Text and element pointing entries
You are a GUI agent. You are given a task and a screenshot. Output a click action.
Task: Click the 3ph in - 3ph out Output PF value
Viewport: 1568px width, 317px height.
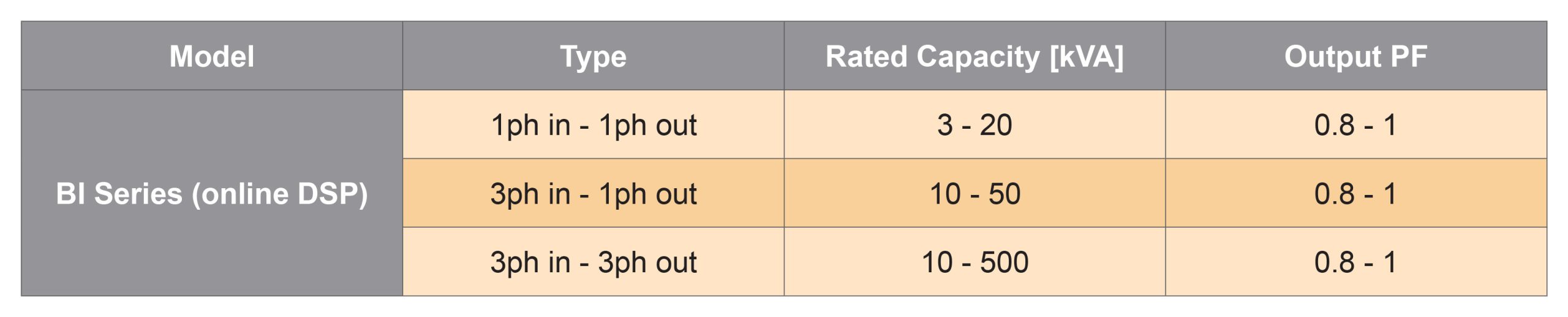(1355, 262)
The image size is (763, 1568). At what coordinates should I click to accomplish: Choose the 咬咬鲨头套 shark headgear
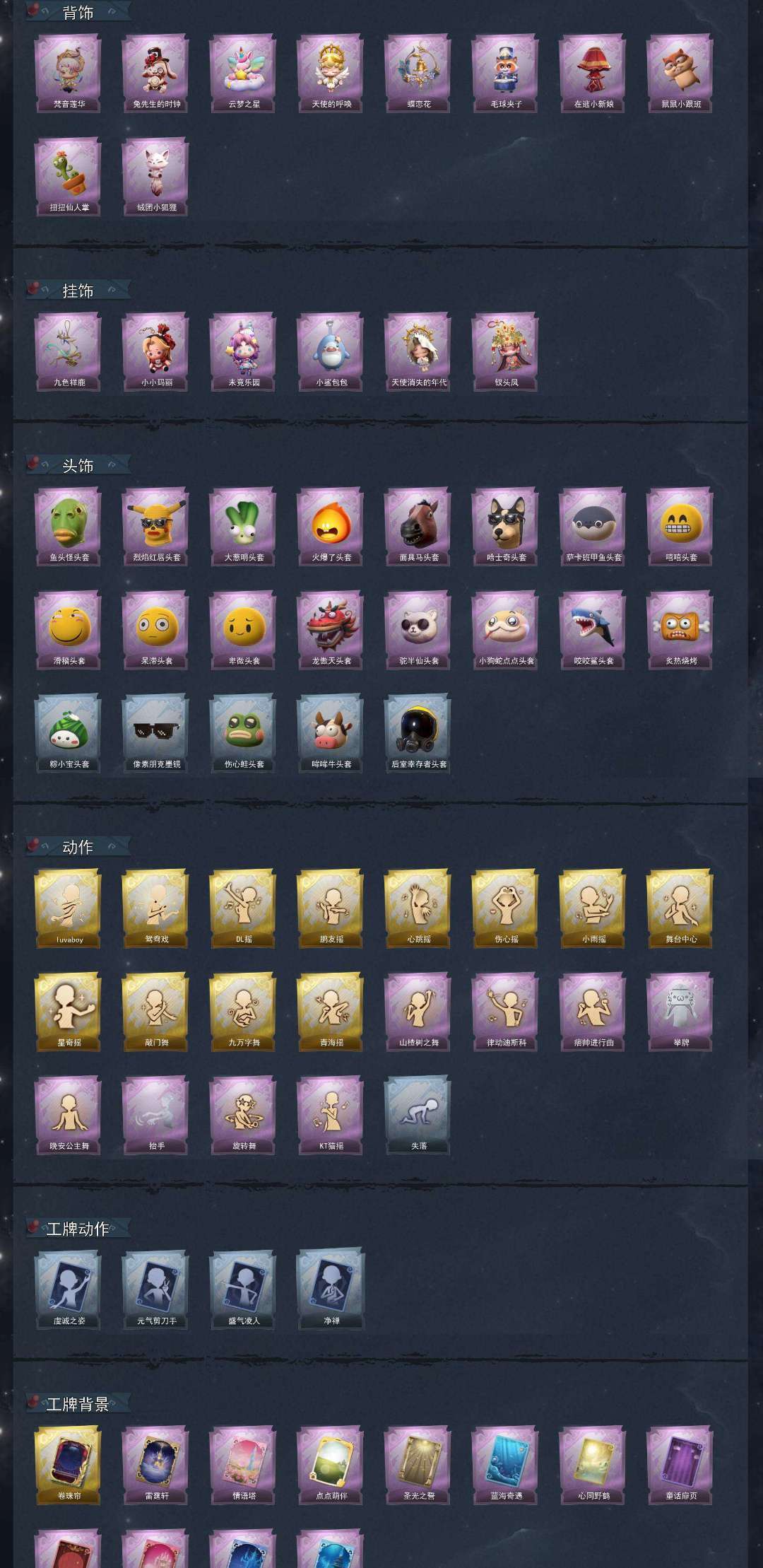click(593, 630)
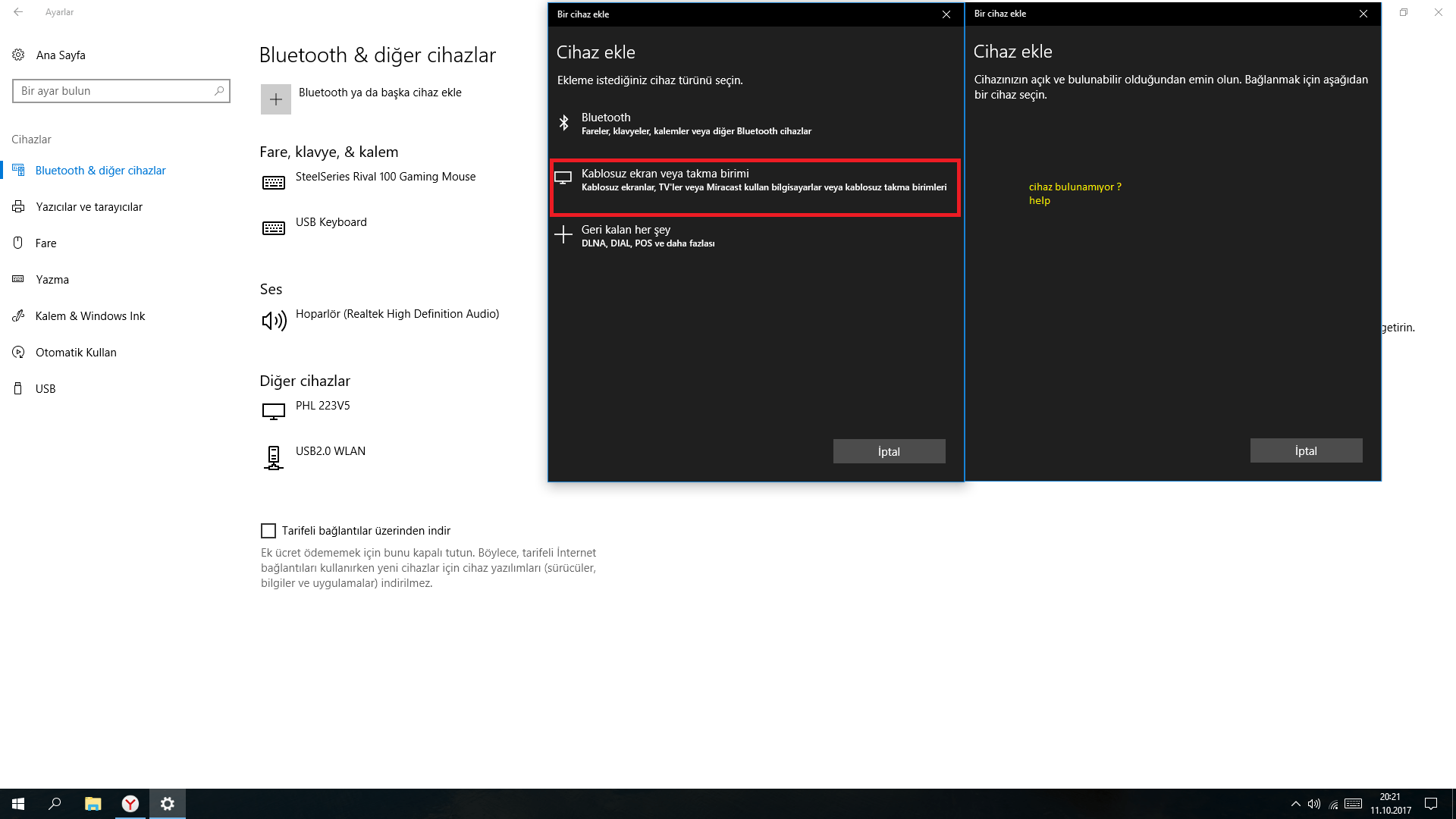1456x819 pixels.
Task: Click the Bir ayar bulun search field
Action: point(114,91)
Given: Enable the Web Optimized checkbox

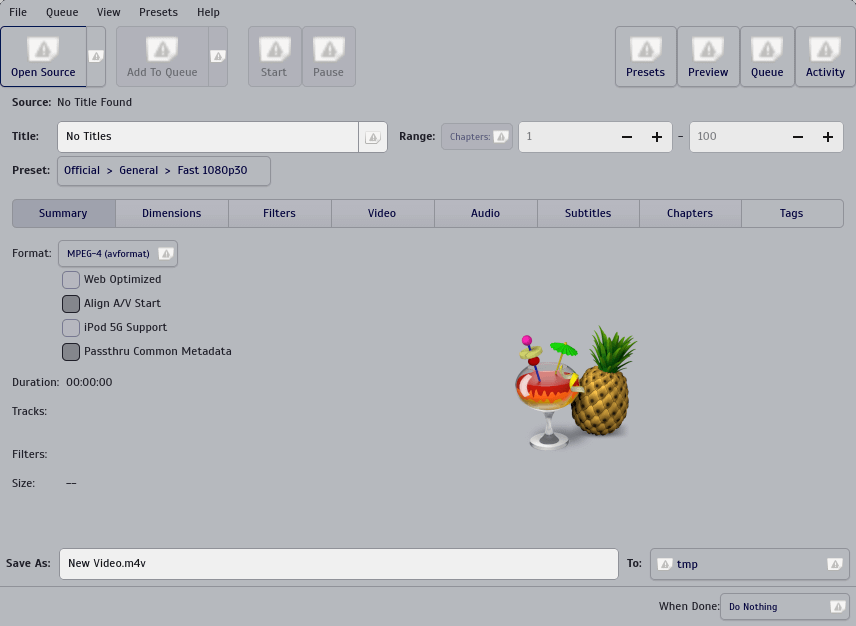Looking at the screenshot, I should [x=71, y=280].
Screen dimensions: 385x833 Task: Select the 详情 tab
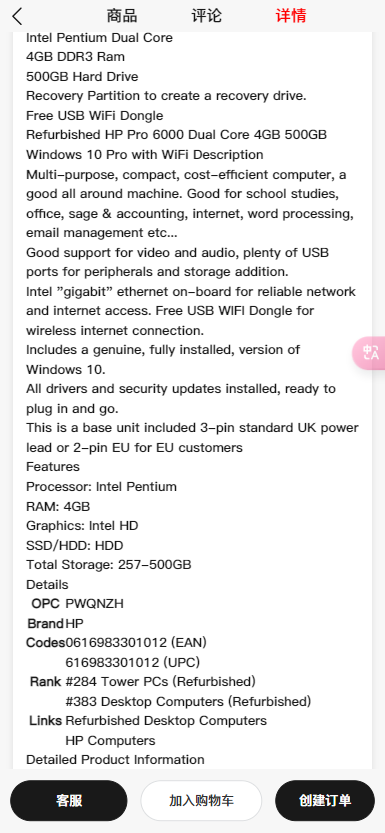(x=291, y=16)
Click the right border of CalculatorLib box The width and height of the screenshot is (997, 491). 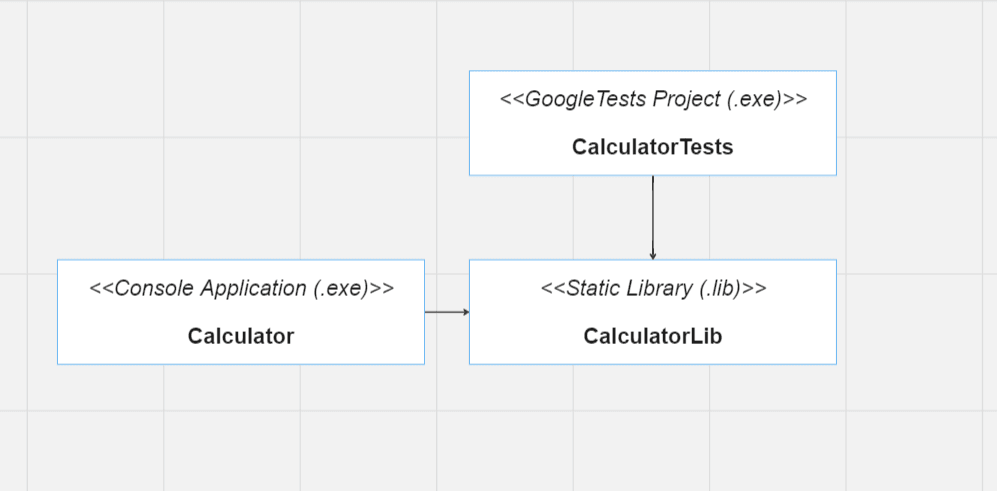[x=836, y=312]
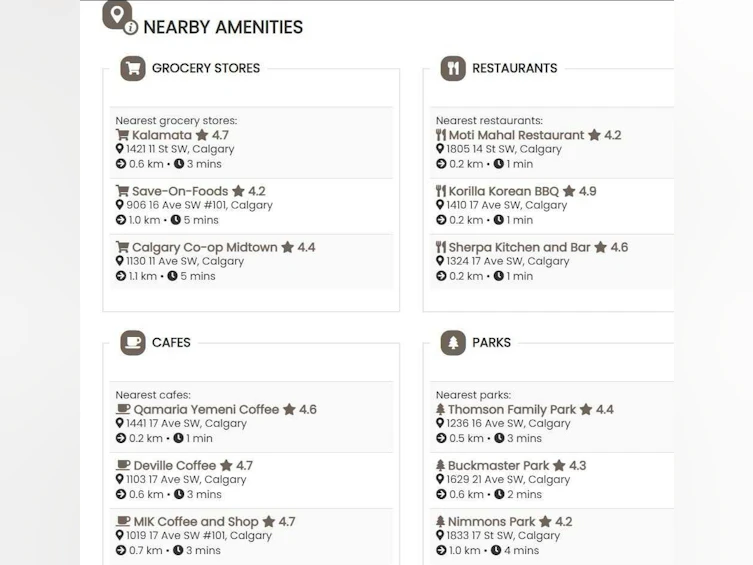The height and width of the screenshot is (565, 753).
Task: Select Calgary Co-op Midtown store name
Action: coord(205,247)
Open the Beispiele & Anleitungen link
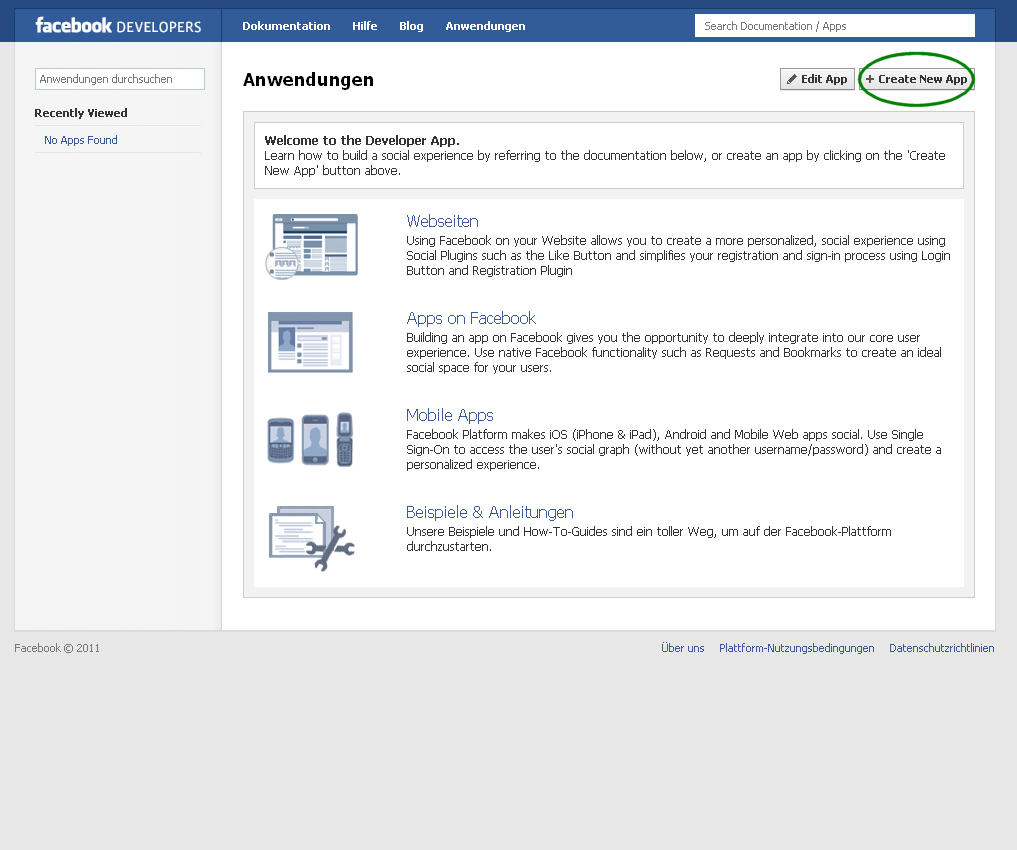1017x850 pixels. 489,512
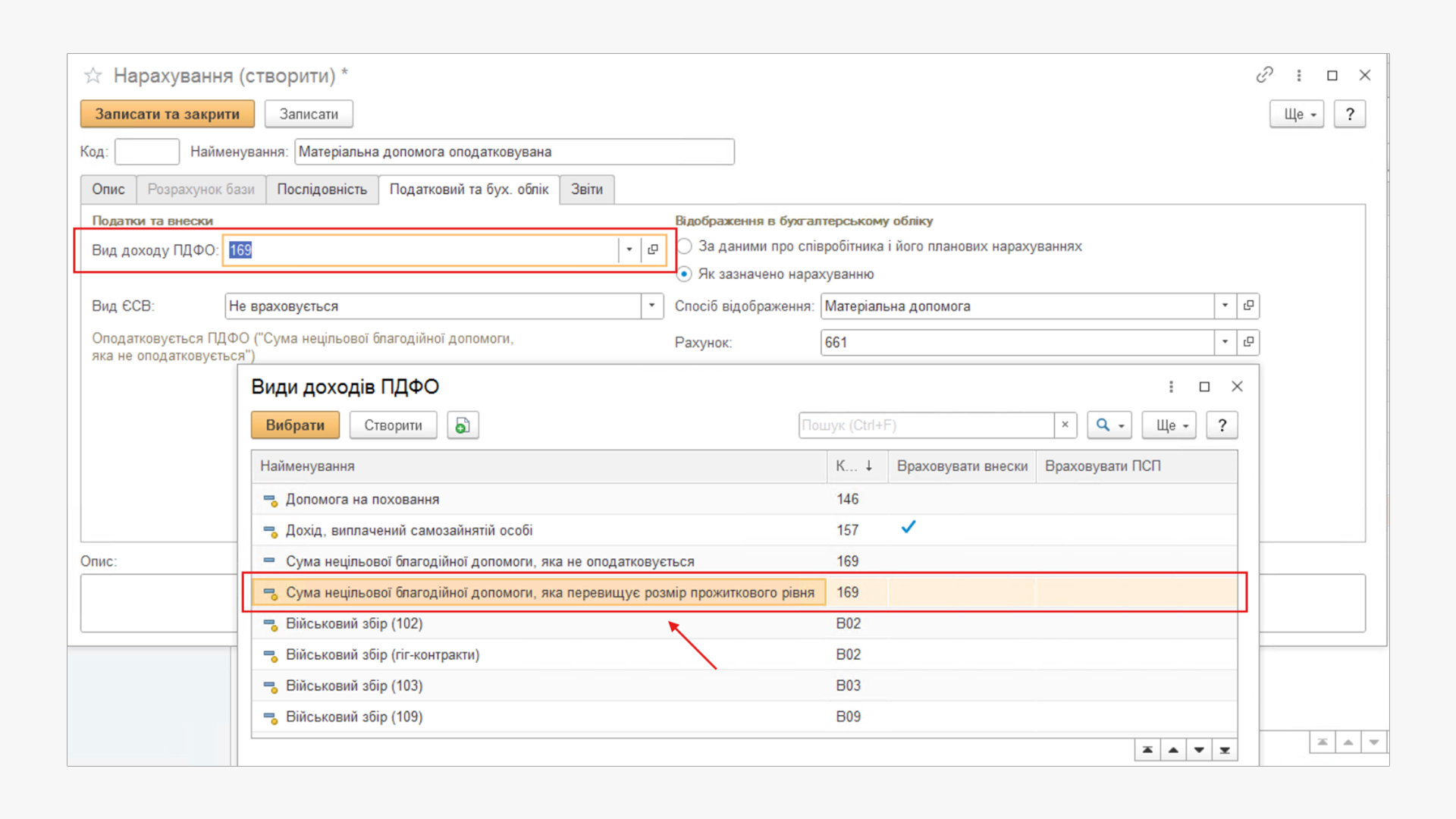Clear the Пошук search box with the x
Screen dimensions: 1456x819
click(1065, 425)
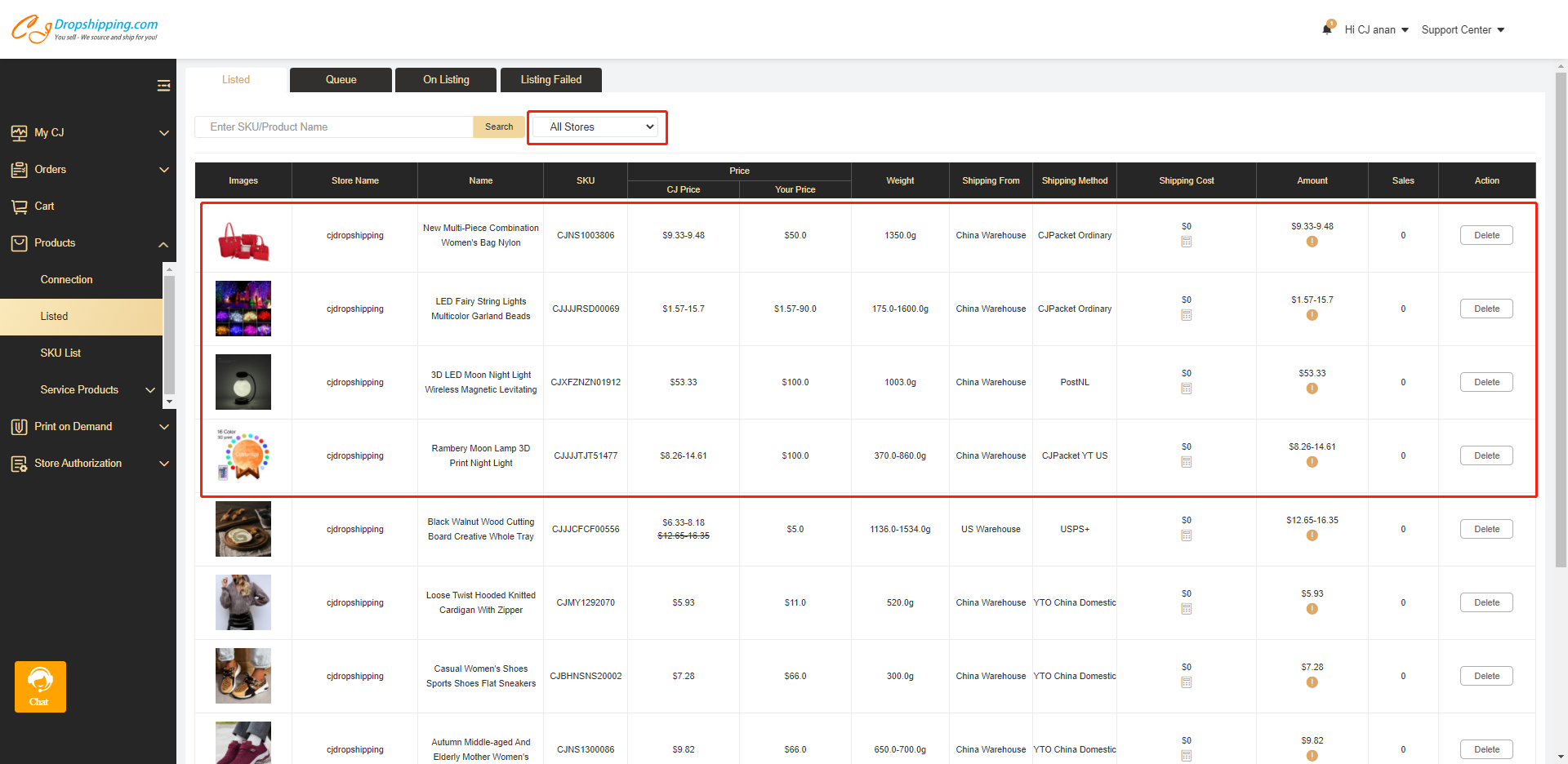Screen dimensions: 1568x764
Task: Open the Chat support widget
Action: [x=40, y=686]
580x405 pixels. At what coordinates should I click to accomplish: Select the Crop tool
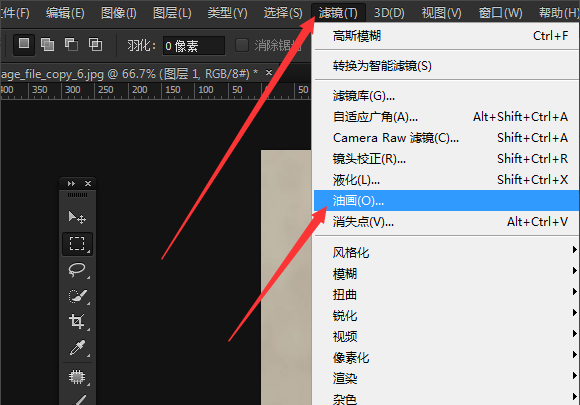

> _Task prompt_
Put the entries from the start up to and including the line with "(x=291, y=16)" into a Markdown table with the columns "No." and "Line". Number each row, skip blank lines, and leave the pictures out.

> _Solution below_
| No. | Line |
|---|---|
| 1 | You are a GUI agent. You are given a task and a screenshot. Output a click action. |
| 2 | Task: Click the 3ph in - 3ph out Output PF value |
| 3 | Viewport: 1568px width, 317px height. |
| 4 | (1355, 262) |
| 5 | The image size is (763, 1568). At what coordinates should I click to accomplish: Choose the 咬咬鲨头套 shark headgear |
| 6 | click(593, 630) |
| 7 | 1456x819 pixels. |
| 8 | Task: Click the Bir ayar bulun search field |
| 9 | Action: point(114,91) |
| 10 | Given: Enable the Web Optimized checkbox |
| 11 | Looking at the screenshot, I should [x=71, y=280]. |
| 12 | Screen dimensions: 385x833 Task: Select the 详情 tab |
| 13 | (x=291, y=16) |